Global oil supply is forecast to decline by 3.9 million barrels per day (bpd) year-on-year to 102.4 million bpd in 2026 before rebounding by 8 million bpd to 110.3 million bpd in 2027 as Middle Eastern production returns, the agency said in its May Oil Market Report released on Wednesday.
Global oil supply fell to 94.5 million bpd in May, down 600,000 bpd from April and 13.6 million bpd below pre-war levels, largely due to the US naval blockade that sharply curtailed Iranian exports.
OPEC+ output dropped by 1.1 million bpd month-on-month to 35.9 million bpd, while non-OPEC+ production rose by 530,000 bpd, supported by higher output in the US, the UAE and the biofuels sector.
Exports from Gulf producers declined by 1.1 million bpd in May to 9.6 million bpd and remained nearly 15 million bpd below February levels.
Iranian crude exports through the Strait of Hormuz plunged by 1.4 million bpd to just 230,000 bpd, though part of the losses were offset by increased ship-to-ship transfers in the Gulf of Oman.
The recovery in Gulf production is expected to be gradual as shipping companies remain cautious about returning to pre-war routes until security concerns, mine-clearance efforts and transit fee disputes are resolved.

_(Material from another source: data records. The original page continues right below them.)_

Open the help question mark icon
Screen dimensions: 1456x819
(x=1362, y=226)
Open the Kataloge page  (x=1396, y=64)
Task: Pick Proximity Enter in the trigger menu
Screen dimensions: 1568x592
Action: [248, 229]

Saudi Arabia is projected to lead the rebound, adding 4.6 million bpd between the second and fourth quarters of 2026, while other Gulf OPEC+ producers are expected to increase output by a combined 4.8 million bpd.

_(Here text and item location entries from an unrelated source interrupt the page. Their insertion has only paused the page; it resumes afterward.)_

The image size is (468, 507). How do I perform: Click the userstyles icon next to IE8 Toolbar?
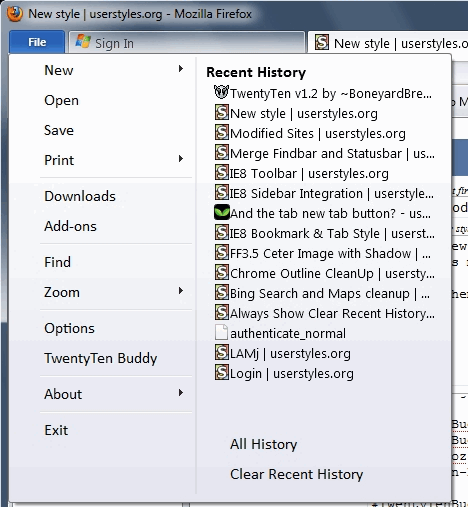pyautogui.click(x=221, y=172)
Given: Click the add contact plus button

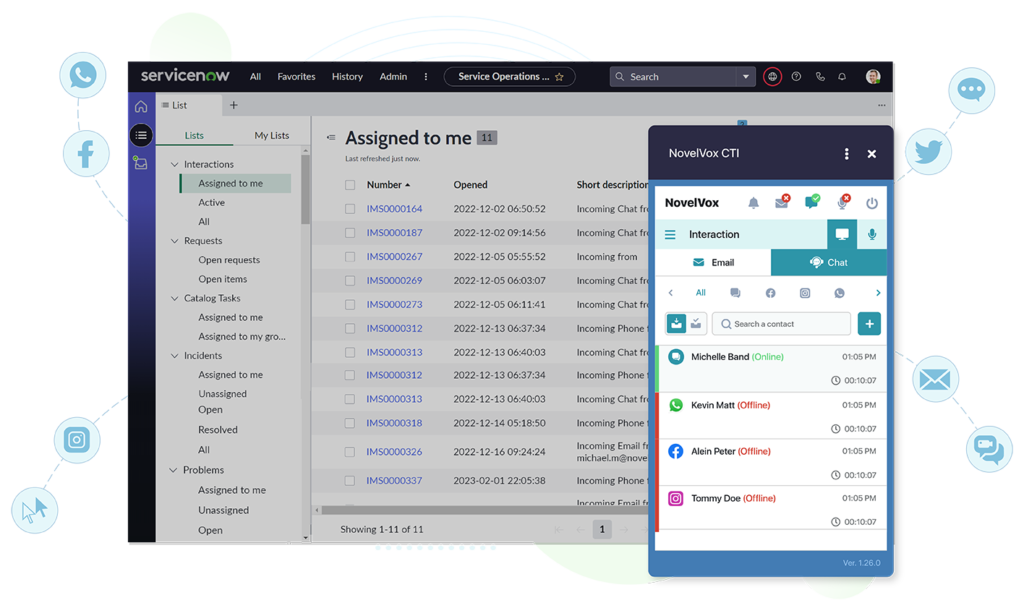Looking at the screenshot, I should tap(868, 323).
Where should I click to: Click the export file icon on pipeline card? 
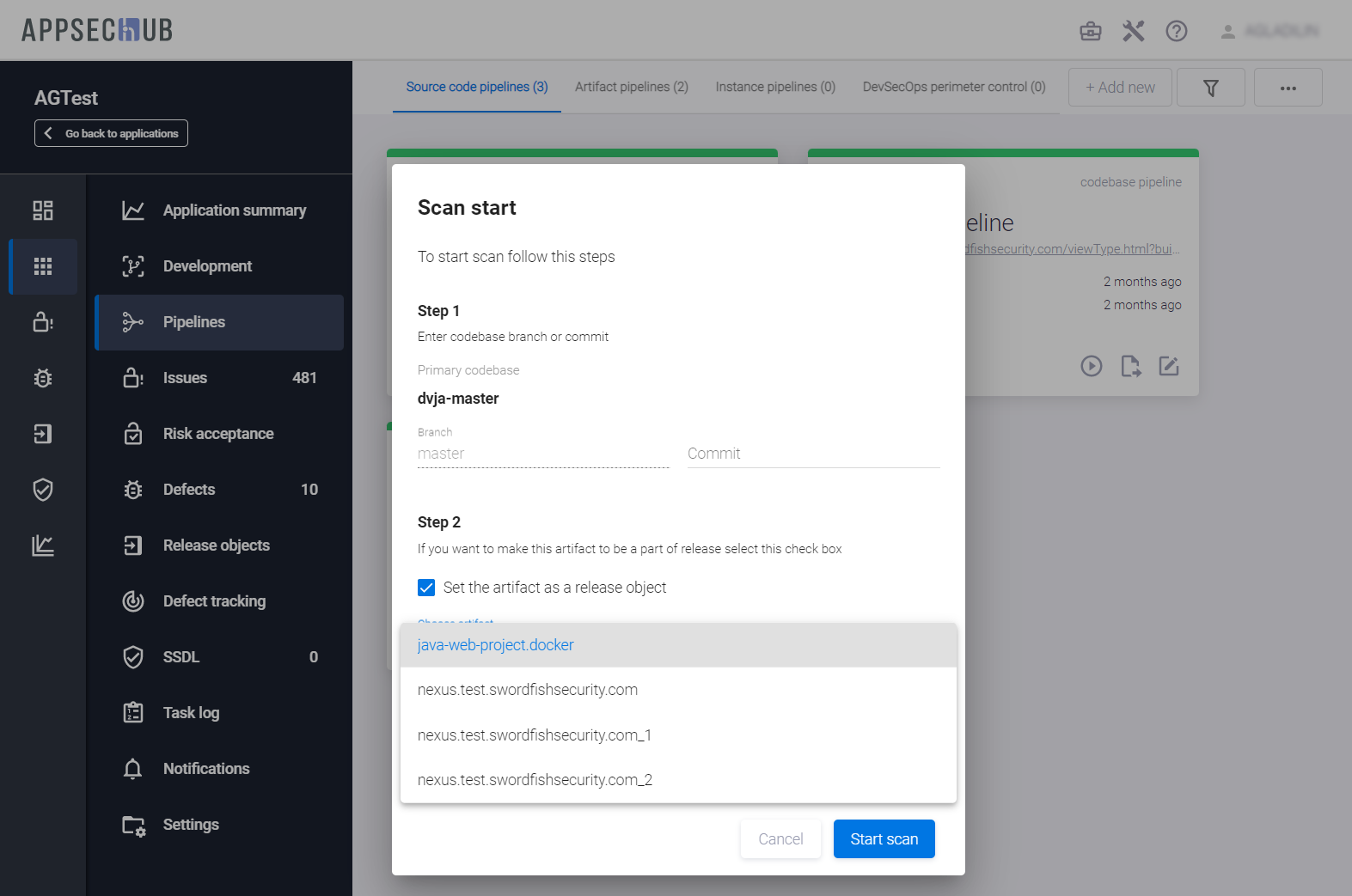click(1130, 366)
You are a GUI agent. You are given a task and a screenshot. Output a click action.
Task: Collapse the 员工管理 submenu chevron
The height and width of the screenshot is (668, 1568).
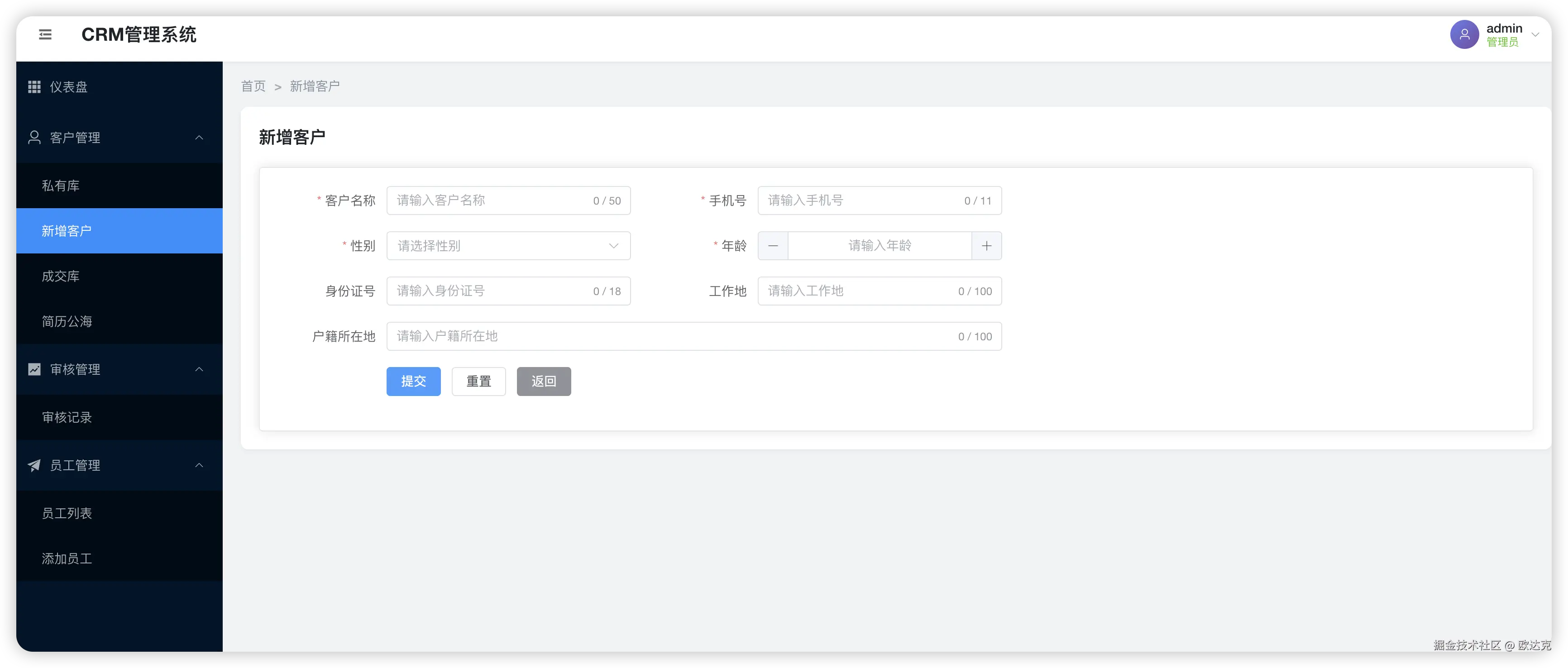(x=199, y=465)
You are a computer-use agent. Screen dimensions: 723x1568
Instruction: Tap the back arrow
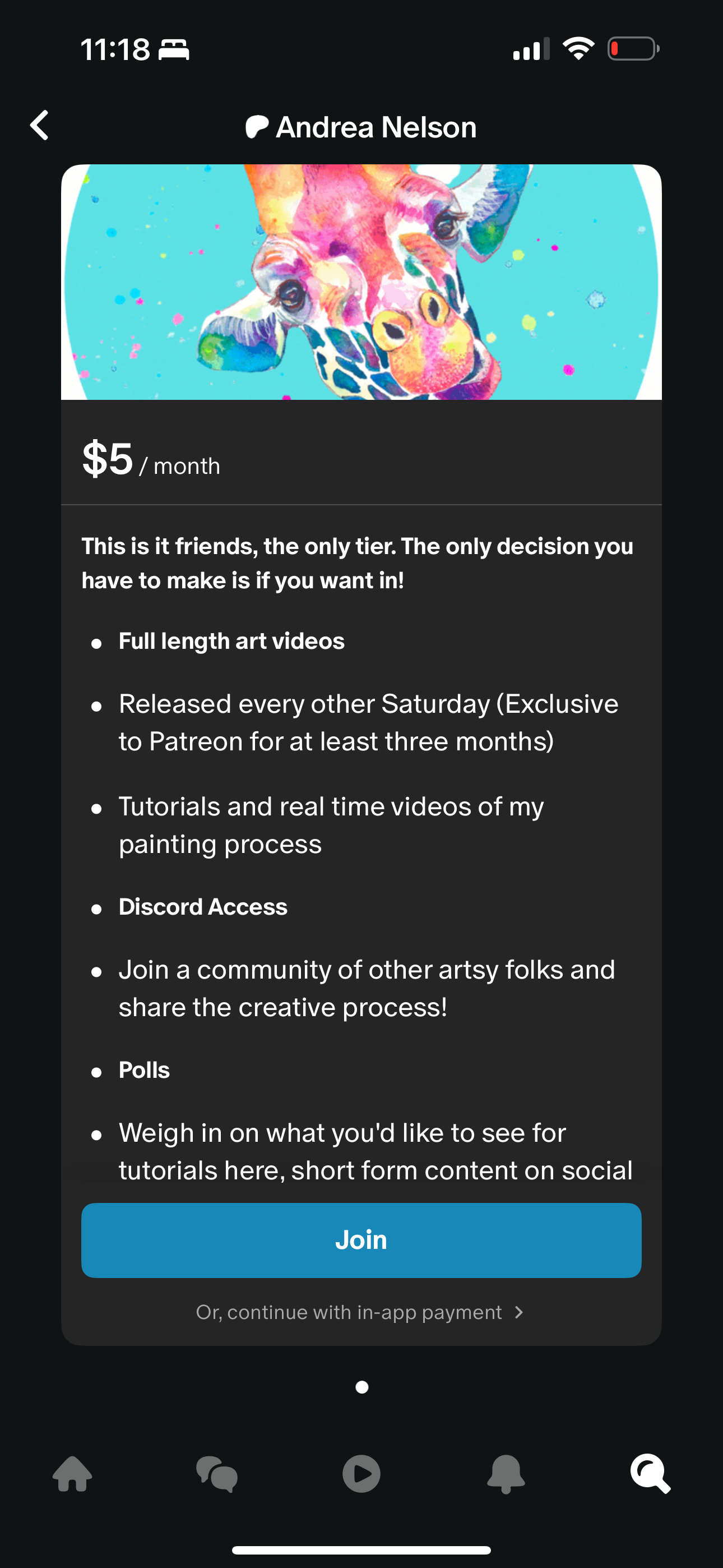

Outside the Middle East, supply growth continues to be led by the Americas. US oil production reached a record 22 million bpd in May, while total crude and petroleum product exports climbed to an all-time high of 13.1 million bpd.

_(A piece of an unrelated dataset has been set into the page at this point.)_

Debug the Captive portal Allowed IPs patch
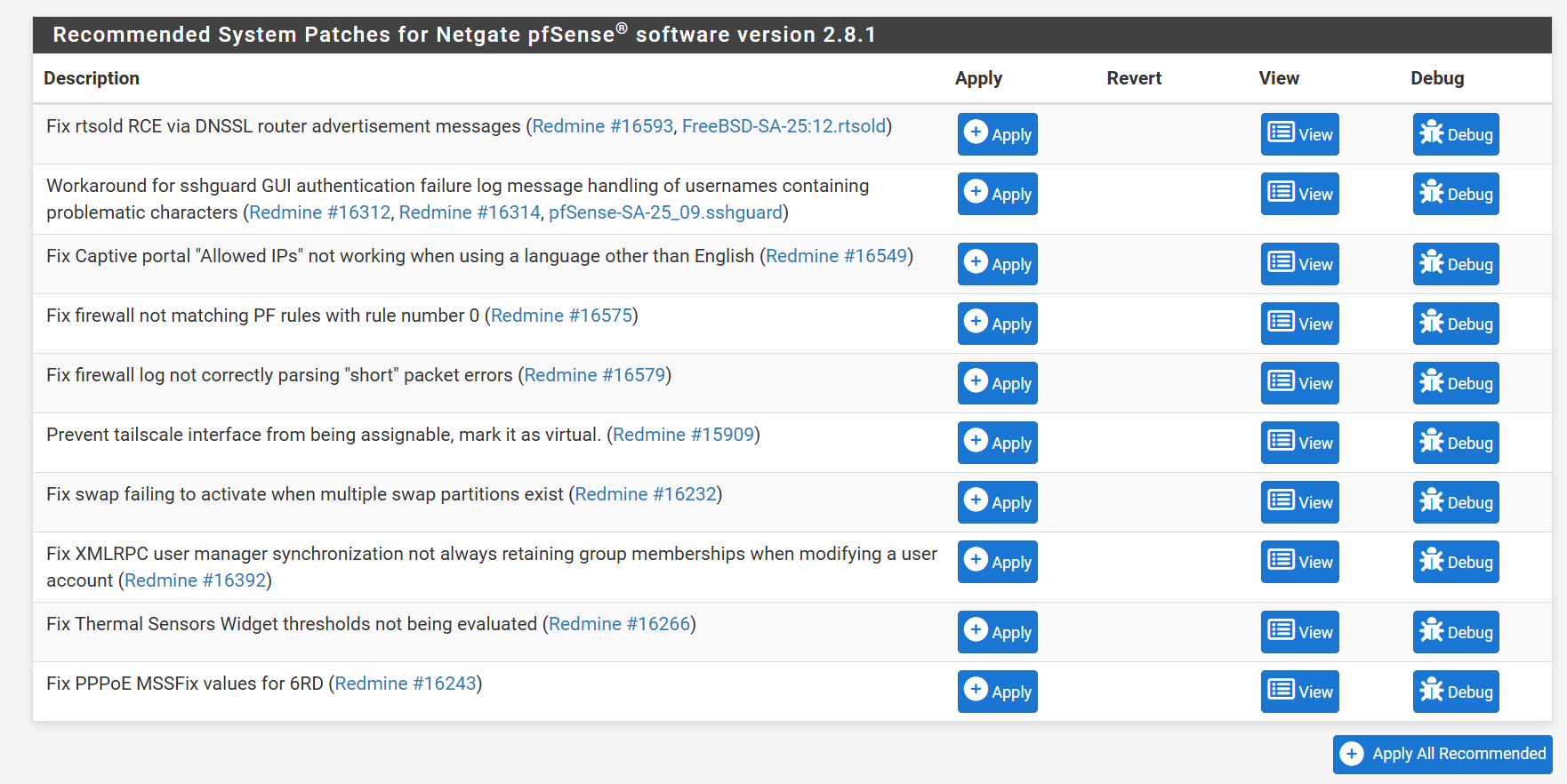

Meanwhile, Russia’s production outlook has been revised lower as continued Ukrainian drone attacks on energy infrastructure disrupt both upstream operations and exports.
– Oil demand forecast cut for 2026
Global oil demand fell sharply in April and May as the impact of the conflict between the US/Israel and Iran became increasingly evident in official data, prompting a substantial downgrade to the 2026 outlook.
Preliminary estimates show global oil consumption is set to decline by around 5 million bpd, or 4.8%, year-on-year in the second quarter, weighed down by higher fuel prices and supply disruptions. If confirmed, it would mark the first quarterly contraction in demand since 2020.
The 2026 demand forecast has been revised down by 700,000 bpd from last month’s report, with global consumption now expected to decline by 1.1 million bpd on average this year.
Following the interim agreement between the US and Iran to extend the ceasefire and restore flows through the Strait of Hormuz, conditions are expected to improve in the second half.
Demand is projected to fall by 1.7 million bpd in the third quarter before returning to growth of 1.1 million bpd in the final quarter of 2026.
The sharpest declines have been recorded in Asia and the Middle East, particularly in China, South Korea and Japan, while demand has also weakened in India, Southeast Asia and Europe.
The OECD Americas has remained relatively resilient, supported by steady economic activity in the US and continued growth in LPG and ethane consumption.
Demand is projected to accelerate again in 2027 as Gulf supply normalizes, rising by approximately 2 million bpd to reach 105.3 million bpd.
However, the report noted that the 2027 outlook remains subject to significant uncertainty due to geopolitical risks, the sustainability of the ceasefire, and the broader economic impacts of the conflict.